Year 2: Legitimacy Established

The next chapter of the Tannehill era in Tennessee would begin on March 15, 2020, a year to the date from when he was acquired by the Titans. Whether or not it was going to be in Nashville, he was going to get a much-deserved payday after his recent performance, and it was indeed the Titans who ponied up.

Tannehill cashed in big time, signing a four-year contract worth $118M ($29.5M per year), with $62M of it fully guaranteed. To make matters better for the team, they and Derrick Henry reached a resolution on a new contract right before the deadline to sign franchise-tagged players.

It was official, the Titans were fully in on their core of players at the time and ready to play for the chance to hoist a Lombardi Trophy. Even though it cost them Jack Conklin, they had brought back the two players who were most responsible for their 2019 turnaround, and their window was now.

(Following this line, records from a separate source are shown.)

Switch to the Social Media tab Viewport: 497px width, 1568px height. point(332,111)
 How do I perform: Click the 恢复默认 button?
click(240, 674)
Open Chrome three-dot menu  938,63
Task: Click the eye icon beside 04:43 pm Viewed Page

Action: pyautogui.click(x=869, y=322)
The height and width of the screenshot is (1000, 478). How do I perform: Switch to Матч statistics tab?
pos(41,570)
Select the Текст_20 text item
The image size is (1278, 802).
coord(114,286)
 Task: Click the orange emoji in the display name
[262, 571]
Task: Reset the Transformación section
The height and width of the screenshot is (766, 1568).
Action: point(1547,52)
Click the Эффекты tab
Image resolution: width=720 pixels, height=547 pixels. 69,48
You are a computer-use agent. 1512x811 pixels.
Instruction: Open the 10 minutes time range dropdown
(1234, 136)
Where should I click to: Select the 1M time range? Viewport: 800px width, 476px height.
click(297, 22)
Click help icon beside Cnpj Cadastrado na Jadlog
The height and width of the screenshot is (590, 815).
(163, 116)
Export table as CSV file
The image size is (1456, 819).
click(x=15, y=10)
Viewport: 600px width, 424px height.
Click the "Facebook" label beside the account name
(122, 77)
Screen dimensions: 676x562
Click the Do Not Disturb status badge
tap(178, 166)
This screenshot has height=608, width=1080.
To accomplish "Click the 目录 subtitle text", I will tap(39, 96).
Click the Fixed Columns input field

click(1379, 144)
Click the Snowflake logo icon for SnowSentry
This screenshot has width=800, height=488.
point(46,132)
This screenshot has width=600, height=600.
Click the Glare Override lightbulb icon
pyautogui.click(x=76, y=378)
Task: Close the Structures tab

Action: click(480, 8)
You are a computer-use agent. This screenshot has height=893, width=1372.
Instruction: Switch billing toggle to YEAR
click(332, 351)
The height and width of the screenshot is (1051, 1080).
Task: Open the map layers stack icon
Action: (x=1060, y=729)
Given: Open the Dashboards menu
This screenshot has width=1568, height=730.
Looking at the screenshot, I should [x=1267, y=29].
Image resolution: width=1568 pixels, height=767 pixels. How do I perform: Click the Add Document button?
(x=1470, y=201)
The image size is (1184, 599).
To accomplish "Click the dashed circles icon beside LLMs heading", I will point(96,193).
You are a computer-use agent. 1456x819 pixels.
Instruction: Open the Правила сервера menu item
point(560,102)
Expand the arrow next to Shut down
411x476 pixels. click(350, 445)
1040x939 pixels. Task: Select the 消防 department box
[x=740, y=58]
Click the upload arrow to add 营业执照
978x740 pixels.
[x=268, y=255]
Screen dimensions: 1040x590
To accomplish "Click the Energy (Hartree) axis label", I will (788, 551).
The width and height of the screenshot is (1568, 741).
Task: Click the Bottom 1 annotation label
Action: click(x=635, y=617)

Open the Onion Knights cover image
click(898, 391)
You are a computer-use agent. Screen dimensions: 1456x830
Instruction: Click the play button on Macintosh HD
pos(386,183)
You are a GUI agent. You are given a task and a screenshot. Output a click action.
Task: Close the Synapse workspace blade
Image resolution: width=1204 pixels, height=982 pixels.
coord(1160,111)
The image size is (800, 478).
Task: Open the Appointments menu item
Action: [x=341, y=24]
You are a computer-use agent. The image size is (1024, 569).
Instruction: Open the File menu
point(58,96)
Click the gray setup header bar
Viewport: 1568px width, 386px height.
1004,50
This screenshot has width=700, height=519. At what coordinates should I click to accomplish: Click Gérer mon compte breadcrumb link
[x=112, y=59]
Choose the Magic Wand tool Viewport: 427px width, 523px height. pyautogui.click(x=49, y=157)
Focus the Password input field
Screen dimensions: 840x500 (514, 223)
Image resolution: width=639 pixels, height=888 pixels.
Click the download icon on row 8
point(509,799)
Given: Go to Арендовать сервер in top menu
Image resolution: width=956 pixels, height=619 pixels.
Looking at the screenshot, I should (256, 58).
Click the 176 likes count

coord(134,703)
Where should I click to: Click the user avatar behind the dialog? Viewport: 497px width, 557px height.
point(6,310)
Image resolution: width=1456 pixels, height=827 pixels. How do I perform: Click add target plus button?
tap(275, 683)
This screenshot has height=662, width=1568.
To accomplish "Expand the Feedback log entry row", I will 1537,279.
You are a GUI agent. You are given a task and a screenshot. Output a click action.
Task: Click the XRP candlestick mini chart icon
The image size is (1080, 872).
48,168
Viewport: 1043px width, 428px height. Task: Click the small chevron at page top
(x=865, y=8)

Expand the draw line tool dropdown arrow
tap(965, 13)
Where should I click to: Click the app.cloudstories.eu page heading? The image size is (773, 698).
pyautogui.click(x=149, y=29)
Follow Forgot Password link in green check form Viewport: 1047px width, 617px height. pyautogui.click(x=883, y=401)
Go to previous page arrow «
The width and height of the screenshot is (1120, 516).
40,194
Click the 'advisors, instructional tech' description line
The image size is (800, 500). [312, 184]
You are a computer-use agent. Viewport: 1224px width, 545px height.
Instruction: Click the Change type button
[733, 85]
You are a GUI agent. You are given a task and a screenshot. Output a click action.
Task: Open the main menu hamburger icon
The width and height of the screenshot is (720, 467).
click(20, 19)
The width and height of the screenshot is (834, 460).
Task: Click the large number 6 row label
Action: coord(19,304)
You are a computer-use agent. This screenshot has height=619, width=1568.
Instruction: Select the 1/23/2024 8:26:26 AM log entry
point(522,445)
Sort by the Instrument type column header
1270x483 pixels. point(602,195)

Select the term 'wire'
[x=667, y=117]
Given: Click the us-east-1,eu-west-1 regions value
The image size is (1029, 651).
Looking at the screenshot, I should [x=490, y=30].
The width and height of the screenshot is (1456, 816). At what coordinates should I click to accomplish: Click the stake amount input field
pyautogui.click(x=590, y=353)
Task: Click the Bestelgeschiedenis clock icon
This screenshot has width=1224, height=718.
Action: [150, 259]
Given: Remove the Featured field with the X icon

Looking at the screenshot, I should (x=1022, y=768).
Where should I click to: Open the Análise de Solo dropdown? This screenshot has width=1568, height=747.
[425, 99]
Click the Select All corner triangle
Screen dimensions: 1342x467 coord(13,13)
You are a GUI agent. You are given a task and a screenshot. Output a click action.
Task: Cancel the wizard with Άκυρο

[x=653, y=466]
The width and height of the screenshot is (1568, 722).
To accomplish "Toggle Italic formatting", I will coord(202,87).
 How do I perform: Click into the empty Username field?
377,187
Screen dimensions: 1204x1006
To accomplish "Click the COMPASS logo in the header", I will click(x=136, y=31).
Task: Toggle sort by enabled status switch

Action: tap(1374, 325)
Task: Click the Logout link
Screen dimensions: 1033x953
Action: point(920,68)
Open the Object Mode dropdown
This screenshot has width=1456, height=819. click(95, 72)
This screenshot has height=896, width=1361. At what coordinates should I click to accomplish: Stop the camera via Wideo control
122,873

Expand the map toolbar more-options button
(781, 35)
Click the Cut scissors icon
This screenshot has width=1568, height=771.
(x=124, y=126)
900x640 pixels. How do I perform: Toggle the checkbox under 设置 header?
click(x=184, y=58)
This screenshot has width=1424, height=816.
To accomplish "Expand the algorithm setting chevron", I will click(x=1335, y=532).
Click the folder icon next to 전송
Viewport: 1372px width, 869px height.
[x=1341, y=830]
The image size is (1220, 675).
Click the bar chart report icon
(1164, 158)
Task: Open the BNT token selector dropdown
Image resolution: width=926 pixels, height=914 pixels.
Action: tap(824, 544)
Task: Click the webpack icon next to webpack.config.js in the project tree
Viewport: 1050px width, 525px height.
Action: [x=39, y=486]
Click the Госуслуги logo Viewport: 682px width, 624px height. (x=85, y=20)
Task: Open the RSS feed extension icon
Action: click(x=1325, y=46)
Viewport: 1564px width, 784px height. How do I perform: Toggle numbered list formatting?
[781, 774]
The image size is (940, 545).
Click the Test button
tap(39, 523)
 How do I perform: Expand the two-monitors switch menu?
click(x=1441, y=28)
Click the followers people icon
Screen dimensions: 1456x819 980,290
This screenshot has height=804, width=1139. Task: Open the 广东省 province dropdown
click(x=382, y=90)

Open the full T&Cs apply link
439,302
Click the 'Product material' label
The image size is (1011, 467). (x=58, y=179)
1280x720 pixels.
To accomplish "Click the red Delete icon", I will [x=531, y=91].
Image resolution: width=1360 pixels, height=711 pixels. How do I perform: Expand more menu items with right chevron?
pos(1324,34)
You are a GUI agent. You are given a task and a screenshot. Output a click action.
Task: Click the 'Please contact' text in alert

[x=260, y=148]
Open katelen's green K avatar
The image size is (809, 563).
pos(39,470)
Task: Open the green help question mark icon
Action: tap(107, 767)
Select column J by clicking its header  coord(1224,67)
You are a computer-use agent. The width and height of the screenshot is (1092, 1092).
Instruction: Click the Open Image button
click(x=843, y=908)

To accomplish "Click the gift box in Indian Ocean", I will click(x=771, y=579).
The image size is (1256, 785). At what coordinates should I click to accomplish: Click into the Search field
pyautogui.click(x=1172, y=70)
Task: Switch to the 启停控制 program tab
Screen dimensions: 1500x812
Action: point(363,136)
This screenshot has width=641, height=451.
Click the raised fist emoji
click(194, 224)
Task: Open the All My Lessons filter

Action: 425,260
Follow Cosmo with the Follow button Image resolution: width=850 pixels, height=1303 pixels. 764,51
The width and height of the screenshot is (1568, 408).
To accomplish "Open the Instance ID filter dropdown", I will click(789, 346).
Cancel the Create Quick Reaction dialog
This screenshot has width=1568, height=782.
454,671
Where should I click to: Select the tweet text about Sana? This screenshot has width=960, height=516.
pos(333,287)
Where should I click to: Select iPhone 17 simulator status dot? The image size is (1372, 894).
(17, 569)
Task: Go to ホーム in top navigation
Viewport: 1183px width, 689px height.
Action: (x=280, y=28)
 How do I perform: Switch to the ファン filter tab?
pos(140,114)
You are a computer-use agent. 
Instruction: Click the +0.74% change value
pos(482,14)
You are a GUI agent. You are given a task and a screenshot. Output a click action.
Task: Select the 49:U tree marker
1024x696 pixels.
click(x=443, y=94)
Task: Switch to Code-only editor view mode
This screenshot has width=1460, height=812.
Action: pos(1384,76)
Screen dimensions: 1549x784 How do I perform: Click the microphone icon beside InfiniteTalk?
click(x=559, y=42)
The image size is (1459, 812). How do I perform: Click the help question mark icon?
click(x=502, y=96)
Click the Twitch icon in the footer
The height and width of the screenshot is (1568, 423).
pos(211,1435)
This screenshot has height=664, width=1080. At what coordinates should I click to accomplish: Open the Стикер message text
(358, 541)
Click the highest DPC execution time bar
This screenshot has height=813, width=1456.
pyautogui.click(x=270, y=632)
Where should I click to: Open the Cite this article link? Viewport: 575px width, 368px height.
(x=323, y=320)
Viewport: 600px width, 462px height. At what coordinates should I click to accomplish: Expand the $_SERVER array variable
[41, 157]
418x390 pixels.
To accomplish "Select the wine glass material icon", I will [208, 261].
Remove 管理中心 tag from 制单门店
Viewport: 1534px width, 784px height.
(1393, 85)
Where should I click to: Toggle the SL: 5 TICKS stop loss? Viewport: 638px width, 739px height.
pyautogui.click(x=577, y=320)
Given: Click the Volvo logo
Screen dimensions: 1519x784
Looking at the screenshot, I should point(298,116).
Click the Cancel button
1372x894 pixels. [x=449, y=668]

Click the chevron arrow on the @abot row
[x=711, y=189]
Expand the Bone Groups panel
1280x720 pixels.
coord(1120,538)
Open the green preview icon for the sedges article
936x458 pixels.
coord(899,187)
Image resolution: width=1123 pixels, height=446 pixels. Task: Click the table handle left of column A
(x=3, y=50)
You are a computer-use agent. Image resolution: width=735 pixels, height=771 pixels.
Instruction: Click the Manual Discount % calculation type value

And man, would Tannehill and the Titans offense start out the 2020 season with a bang.

They picked up right where they left off to end the 2019 season, starting out 5-0 and looking like legit Super Bowl contenders. The offense was the star of the show, and Tannehill was not simply doing his job, he was dealing out there.

He threw for 3819 yards, 33 touchdowns to just 7 picks, a 106.5 passer rating, and a 65.5 completion percentage. His feet had to be respected as well, as he rushed for 266 yards and 7 touchdowns.

Tannehill was truly fun to watch, as he was throwing passes with precision and toughness in the pocket, while also being very careful with the football. He was not elite and you could say what you would about his limitations, but he was constantly putting the team in situations to win games, and the mix of reliability and timely plays resulted in an admirable performance on his part.

Aside from that, Henry became the eighth player all-time to rush for 2000+ yards in a season, and Tannehill had a bonafide wide receiver duo to help in AJ Brown and Corey Davis. Not to mention a brilliantly designed offensive coordinator in Arthur Smith, and it all resulted in one of the best offenses in Titans history.

They ranked fourth in total points with 491, trailing only the Green Bay Packers, Buffalo Bills, and Tampa Bay Buccaneers. They also ranked third in total yards gained with 6343, trailing only the Kanas City Chiefs and Bills.

It was truly a renaissance year for the Titans and their offense, and it led them to their first AFC South title since 2008. They would play host to the Baltimore Ravens in a much-anticipated rematch from last year's playoffs, but unfortunately, it would not go in the Titans' favor.

The offense was simply not the same, as the Ravens managed to bottle up Henry, allowing just 40 yards on his 18 carries. Tannehill was not terrible in that game by any means, but he was far from great, throwing for just 165 yards, one touchdown, one interception at the very end, and posting an 83.0 passer rating.

It was a disappointing exit for the boys in the two-tone blue, but one game did not define them and their season. Unlike last year where you could argue they were just riding significant momentum, they and Tannehill put together a full season of high-level play, and they were to be respected yet again.

Even in a following offseason that was expected to have a significant amount of quarterbacks on the move, Tannehill was staying put, and that was a testament to how well he played in 2020. The Titans were absolutely running it back in 2021, and it would turn out to be with even more hype than they had coming into this one.